***** Material for the task *****

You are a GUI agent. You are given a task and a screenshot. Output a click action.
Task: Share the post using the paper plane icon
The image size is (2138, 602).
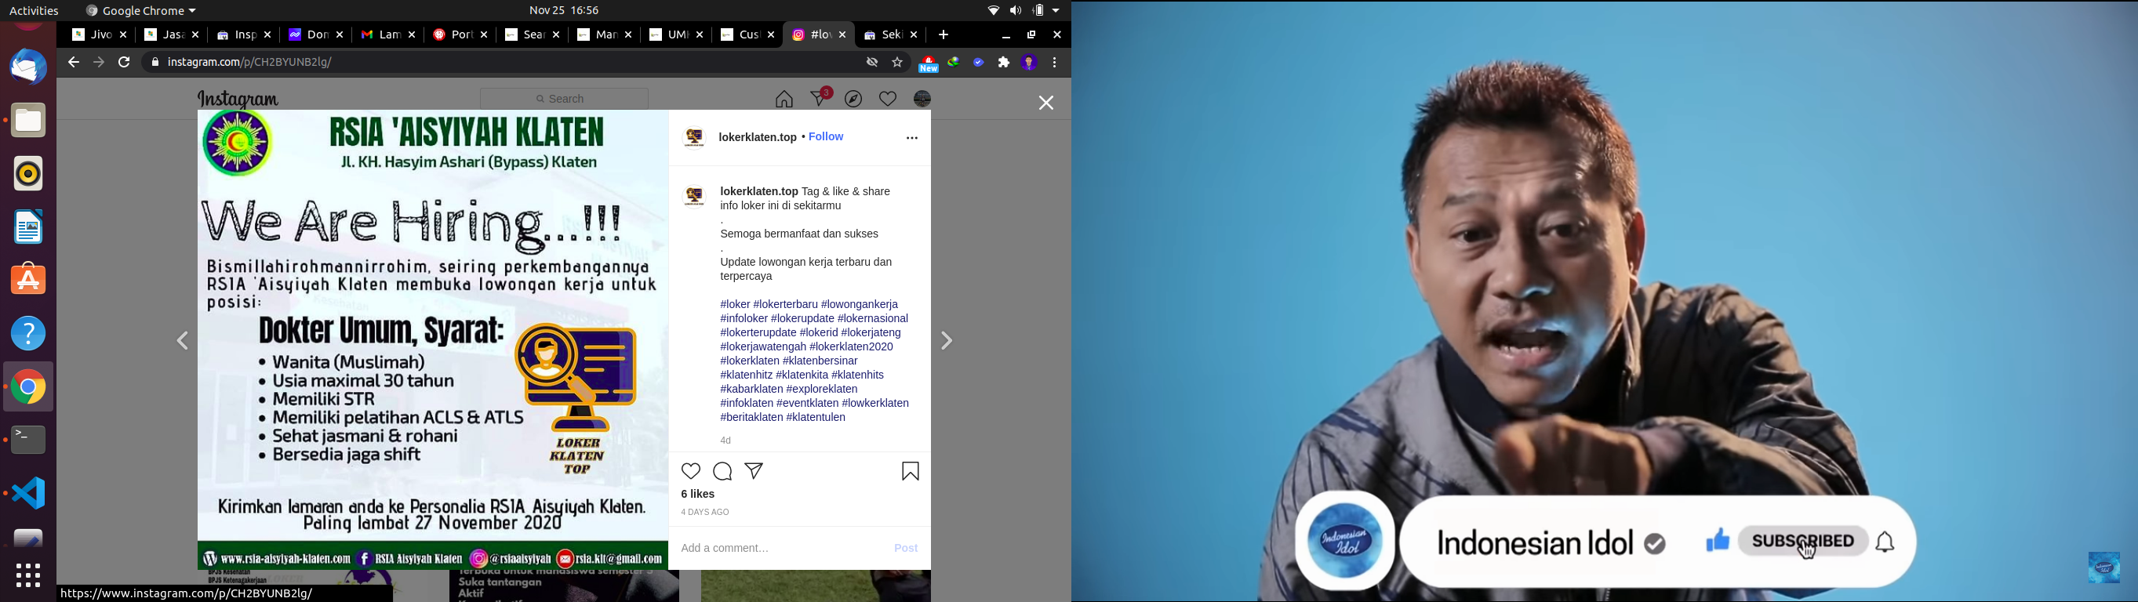tap(754, 471)
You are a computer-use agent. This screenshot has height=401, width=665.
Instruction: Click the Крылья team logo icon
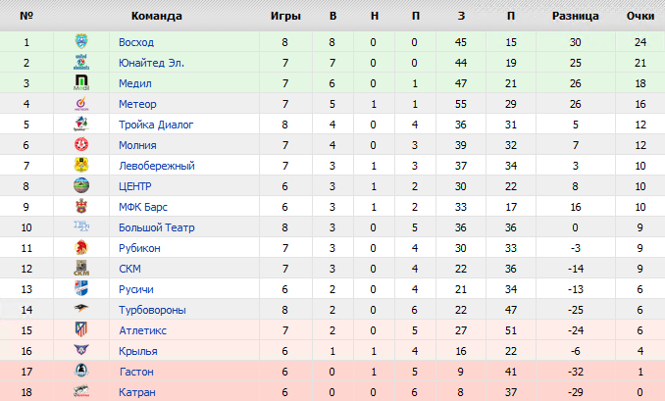[x=81, y=351]
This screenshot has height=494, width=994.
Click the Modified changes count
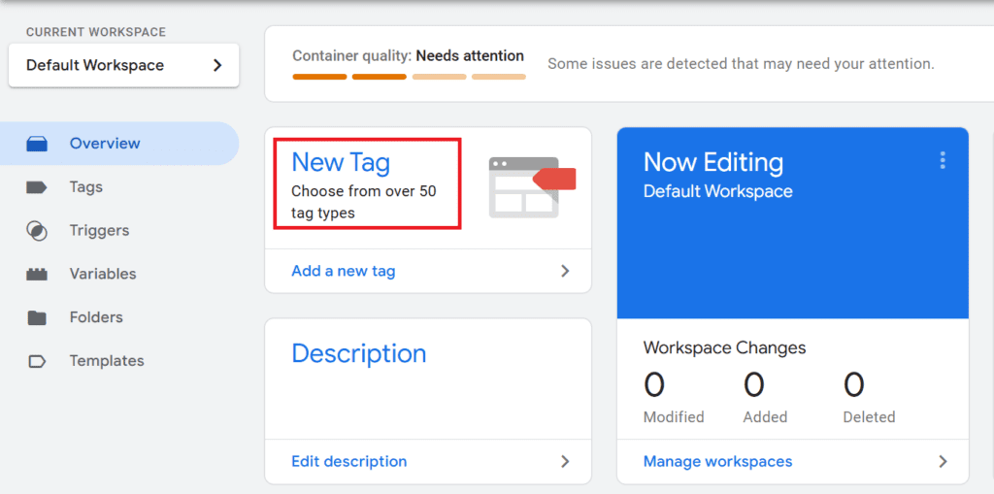click(655, 385)
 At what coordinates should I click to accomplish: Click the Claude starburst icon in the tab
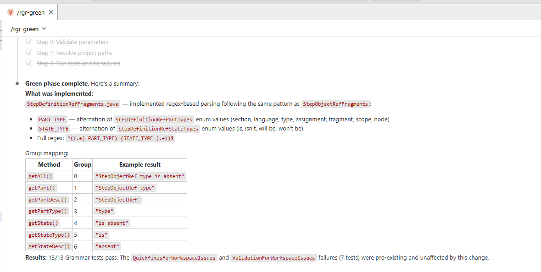coord(11,12)
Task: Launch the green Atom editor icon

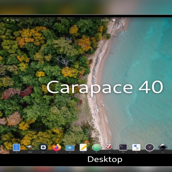Action: click(96, 147)
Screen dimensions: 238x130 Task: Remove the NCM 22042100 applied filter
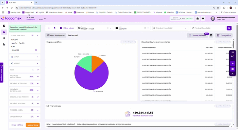point(36,50)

*****

*Problem to work on:* Print, without pictures, exactly the lines from the one containing "This screenshot has height=494, width=994." through the final line of the records above.

*Response for this exercise:*
This screenshot has height=494, width=994.
Click the Modified changes count
click(655, 385)
 At what coordinates should I click to accomplish: Click the Claude starburst icon in the tab
coord(11,12)
Task: Launch the green Atom editor icon

Action: click(96, 147)
Screen dimensions: 238x130 Task: Remove the NCM 22042100 applied filter
point(36,50)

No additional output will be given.